Saved data entries
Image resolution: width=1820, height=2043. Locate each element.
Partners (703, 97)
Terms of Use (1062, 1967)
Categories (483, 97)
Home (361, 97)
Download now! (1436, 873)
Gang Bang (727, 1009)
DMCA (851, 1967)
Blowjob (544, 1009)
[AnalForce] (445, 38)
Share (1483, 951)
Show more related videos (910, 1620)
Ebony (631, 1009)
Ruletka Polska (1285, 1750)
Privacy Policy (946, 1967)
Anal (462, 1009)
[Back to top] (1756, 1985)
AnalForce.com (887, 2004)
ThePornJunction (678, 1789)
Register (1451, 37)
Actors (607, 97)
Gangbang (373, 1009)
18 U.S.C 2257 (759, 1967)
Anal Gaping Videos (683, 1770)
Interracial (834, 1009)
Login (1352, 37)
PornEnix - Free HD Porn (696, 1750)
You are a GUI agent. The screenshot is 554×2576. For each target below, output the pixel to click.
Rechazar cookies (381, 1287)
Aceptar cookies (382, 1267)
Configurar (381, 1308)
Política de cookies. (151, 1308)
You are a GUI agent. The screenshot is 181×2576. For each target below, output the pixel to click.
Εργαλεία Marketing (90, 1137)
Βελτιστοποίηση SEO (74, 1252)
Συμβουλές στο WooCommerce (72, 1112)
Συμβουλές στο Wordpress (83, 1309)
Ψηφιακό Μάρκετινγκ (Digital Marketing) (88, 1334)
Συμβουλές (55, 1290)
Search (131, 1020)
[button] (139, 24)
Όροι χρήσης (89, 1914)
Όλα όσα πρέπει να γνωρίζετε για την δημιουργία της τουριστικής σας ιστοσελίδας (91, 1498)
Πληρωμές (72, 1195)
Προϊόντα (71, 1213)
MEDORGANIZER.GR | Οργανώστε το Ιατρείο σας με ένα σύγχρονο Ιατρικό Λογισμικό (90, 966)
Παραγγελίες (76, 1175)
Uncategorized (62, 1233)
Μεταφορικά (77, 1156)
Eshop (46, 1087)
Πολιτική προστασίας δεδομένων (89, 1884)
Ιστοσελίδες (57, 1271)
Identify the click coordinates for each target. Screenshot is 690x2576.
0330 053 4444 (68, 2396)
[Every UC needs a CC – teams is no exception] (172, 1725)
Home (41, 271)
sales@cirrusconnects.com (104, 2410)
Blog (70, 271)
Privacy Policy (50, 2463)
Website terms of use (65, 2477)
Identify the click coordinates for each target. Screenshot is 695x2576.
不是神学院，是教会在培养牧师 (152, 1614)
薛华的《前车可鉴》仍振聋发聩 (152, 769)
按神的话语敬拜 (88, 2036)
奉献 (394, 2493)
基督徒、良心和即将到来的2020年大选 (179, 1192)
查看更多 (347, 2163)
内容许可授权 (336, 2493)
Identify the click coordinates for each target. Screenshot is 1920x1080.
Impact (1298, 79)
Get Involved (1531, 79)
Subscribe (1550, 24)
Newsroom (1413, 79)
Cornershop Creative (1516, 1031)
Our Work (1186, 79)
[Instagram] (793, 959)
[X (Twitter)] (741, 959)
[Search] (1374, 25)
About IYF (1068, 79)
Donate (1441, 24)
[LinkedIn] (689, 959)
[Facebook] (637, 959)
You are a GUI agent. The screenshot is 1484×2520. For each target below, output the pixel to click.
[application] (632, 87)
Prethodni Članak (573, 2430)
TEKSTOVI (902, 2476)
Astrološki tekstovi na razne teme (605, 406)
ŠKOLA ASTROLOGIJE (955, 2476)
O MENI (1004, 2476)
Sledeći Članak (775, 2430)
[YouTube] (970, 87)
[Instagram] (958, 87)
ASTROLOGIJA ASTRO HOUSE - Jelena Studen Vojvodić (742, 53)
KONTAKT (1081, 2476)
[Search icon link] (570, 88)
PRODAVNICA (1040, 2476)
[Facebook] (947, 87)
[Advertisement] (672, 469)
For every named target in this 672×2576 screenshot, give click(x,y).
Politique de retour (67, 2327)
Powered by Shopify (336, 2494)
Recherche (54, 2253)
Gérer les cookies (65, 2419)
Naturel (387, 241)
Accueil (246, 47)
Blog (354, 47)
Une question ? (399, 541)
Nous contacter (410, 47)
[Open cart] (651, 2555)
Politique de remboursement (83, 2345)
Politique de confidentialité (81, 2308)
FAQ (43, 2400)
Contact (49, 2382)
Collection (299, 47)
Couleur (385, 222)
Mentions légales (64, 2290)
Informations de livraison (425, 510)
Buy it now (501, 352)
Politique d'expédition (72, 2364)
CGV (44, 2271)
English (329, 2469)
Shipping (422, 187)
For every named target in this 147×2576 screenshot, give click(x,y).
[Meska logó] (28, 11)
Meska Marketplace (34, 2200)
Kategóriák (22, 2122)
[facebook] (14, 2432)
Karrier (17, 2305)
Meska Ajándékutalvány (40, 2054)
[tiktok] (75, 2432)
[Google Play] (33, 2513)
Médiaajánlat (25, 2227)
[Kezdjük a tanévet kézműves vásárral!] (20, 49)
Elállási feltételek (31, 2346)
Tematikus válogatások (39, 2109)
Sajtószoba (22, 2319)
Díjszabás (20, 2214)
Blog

• Description of the task
Beginning with the line above that contains "Όροι χρήσης (89, 1914)", copy each line exactly up to and including the line that contains "Ιστοσελίδες (57, 1271)", and go no further.

• Your response
Όροι χρήσης (89, 1914)
Όλα όσα πρέπει να γνωρίζετε για την δημιουργία της τουριστικής σας ιστοσελίδας (91, 1498)
Πληρωμές (72, 1195)
Προϊόντα (71, 1213)
MEDORGANIZER.GR | Οργανώστε το Ιατρείο σας με ένα σύγχρονο Ιατρικό Λογισμικό (90, 966)
Παραγγελίες (76, 1175)
Uncategorized (62, 1233)
Μεταφορικά (77, 1156)
Eshop (46, 1087)
Πολιτική προστασίας δεδομένων (89, 1884)
Ιστοσελίδες (57, 1271)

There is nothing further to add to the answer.